No pause in the battle between PVR makers: Microsoft drops out while TiVo, replay exchange charges

Cable World, Feb 11, 2002 by Richard Cole

A flurry of activity in the personal video recorder industry over the last few weeks has Microsoft exiting the hardware business, ReplayTV announcing ballooning sales and TiVo launching a legal reprisal against its rival.

The stakes are high-Forrester Research predicts sales of PVRs will jump from 800,000 currently to 42 million by 2006.

The stakes are also high for cable operators, who will have to decide whether to use PVR-capable boxes being developed by Scientific-Atlanta, Motorola and other set-top box makers or enter into deals with consumer product manufacturers, as AT&T Broadband has done with TiVo.

One entity operators won't be working with is Microsoft's entry in the PVR race, UltimateTV. Last month the Redmond, Wash.-based software giant announced it was breaking up its UltimateTV division and parceling out its 420 Silicon Valley-based employees among other sectors, including its newly created television services group.

UltimateTV struggled with the marketing of its boxes, selling only 50,000 or so, and may be left out in the cold if and when EchoStar takes over DirecTV, Microsoft's satellite TV client. EchoStar works with several box makers and is backing Moxi Digital, maker of a home-networking box developed by Steve Perlman, who had helped put Microsoft in the television business in the first place-by selling them his WebTV.

"That wasn't central to our decision, but it was one of the factors," says Erin Brewer, spokeswoman for Microsoft. "I think it's a tough market for independent set-top-box producers."

Brewer emphasizes, however, that Microsoft will continue t6 provide service and software for its UltimateTV product.
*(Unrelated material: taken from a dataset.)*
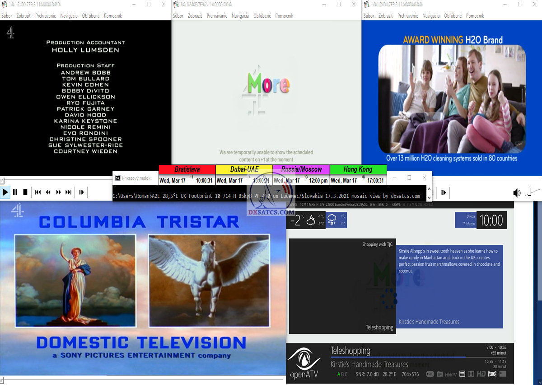Open Súbor menu in the top-left window
Screen dimensions: 542x385
[x=7, y=16]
UltimateTV's hardware engineers will move to Microsoft's Xbox operation, but Brewer insists that move is not a sign that the game console is a Trojan horse that will morph into a television set-top box.

"Their hardware expertise is going into lowering the price of the platform," she says. "In the long term, it remains to be seen what will happen, but in the next year or two they have to establish themselves as a game console."
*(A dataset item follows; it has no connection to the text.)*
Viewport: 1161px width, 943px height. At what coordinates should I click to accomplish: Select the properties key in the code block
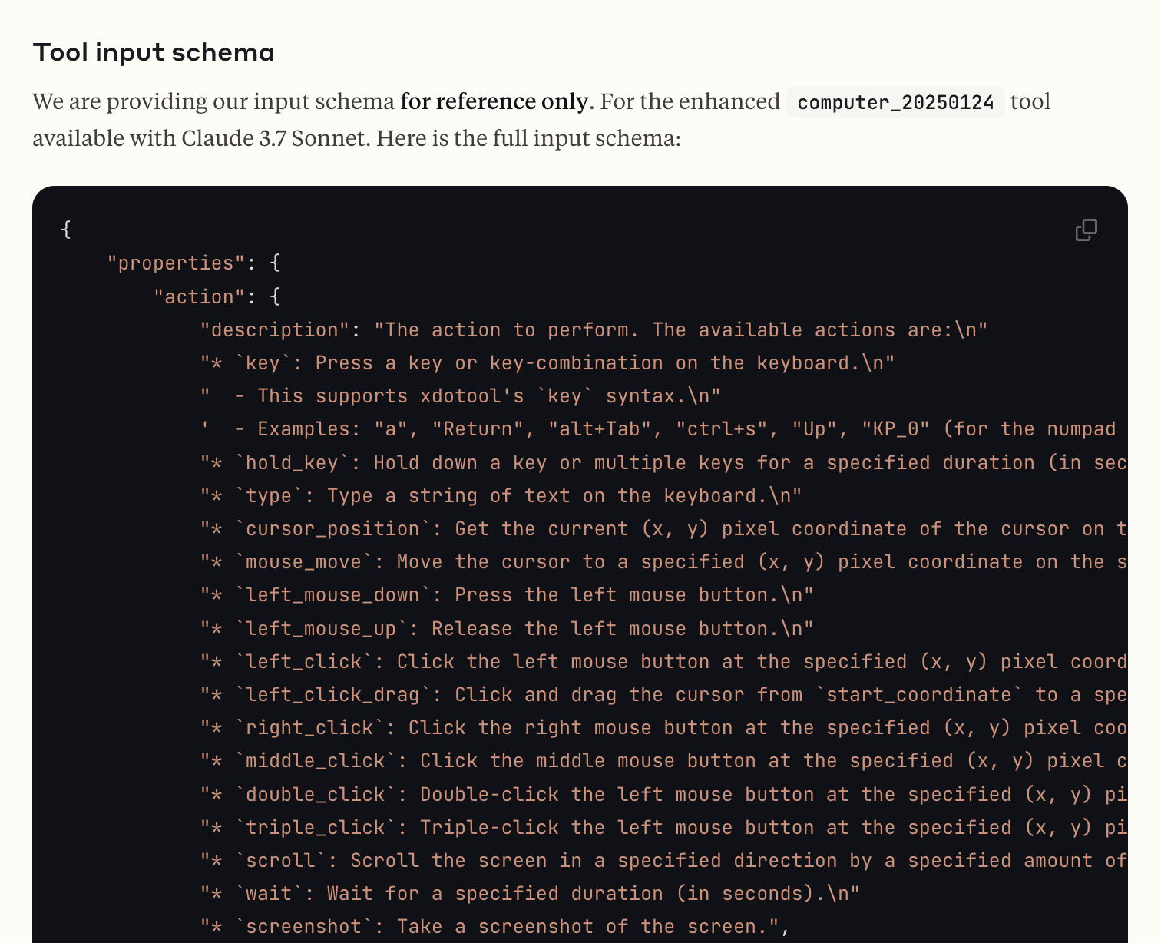tap(176, 262)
One prominent analyst agrees with Microsoft that retail is an uphill market for PVR companies. Forrester's Josh Bernoff, who coined the term PVR, says Microsoft's exit strengthens the hand of cable operators and satellite broadcasters. "The fact is that the retail route here is extremely difficult," Bernoffsays. "The success of these devices will come from cable and satellite operators putting this in the hands of consumers, not selling them on retail shelves."
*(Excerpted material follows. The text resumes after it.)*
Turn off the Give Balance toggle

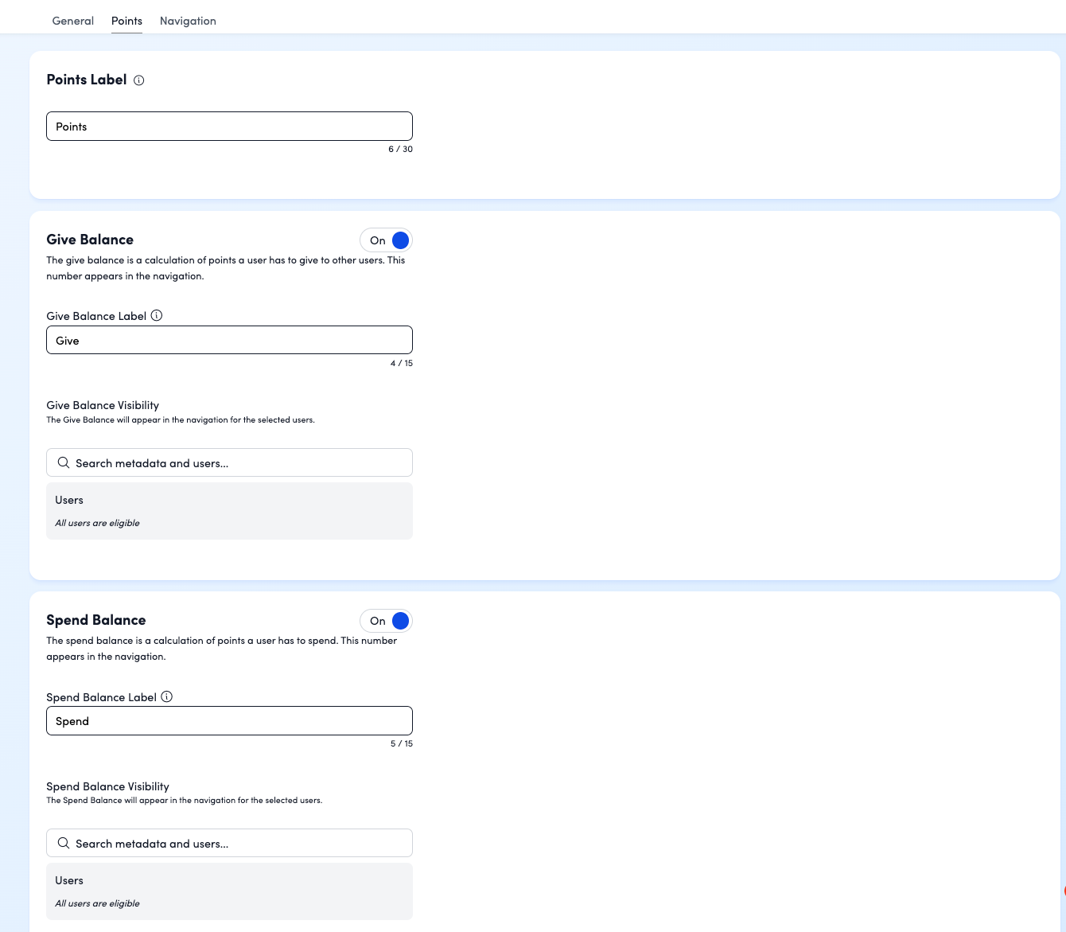[x=387, y=240]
He points to the TiVo-AT&T deal as a "harbinger of things to come," but says in the long run, PVRs will be integrated into set-tops.

In the meantime, however, TiVo and ReplayTV continue to sell PVRs. ReplayTV-owner SonicBlue crowed about its sales during its earnings conference call with securities analysts last week.

ReplayTV sales--which hit about 5,000 for the Christmas season--are expected to double sequentially every quarter in 2002, company executives said during the call. But the company is also hedging its retail bet.

Last year ReplayTV licensed its technology to Motorola, which is expected to begin rolling out boxes with ReplayTV PVR functionality later this year.

And, says ReplayTV CTO Andy Wolfe, the company is also looking to partner with a cable operator to get its PVRs into homes, just as TiVo has with AT&T Broadband.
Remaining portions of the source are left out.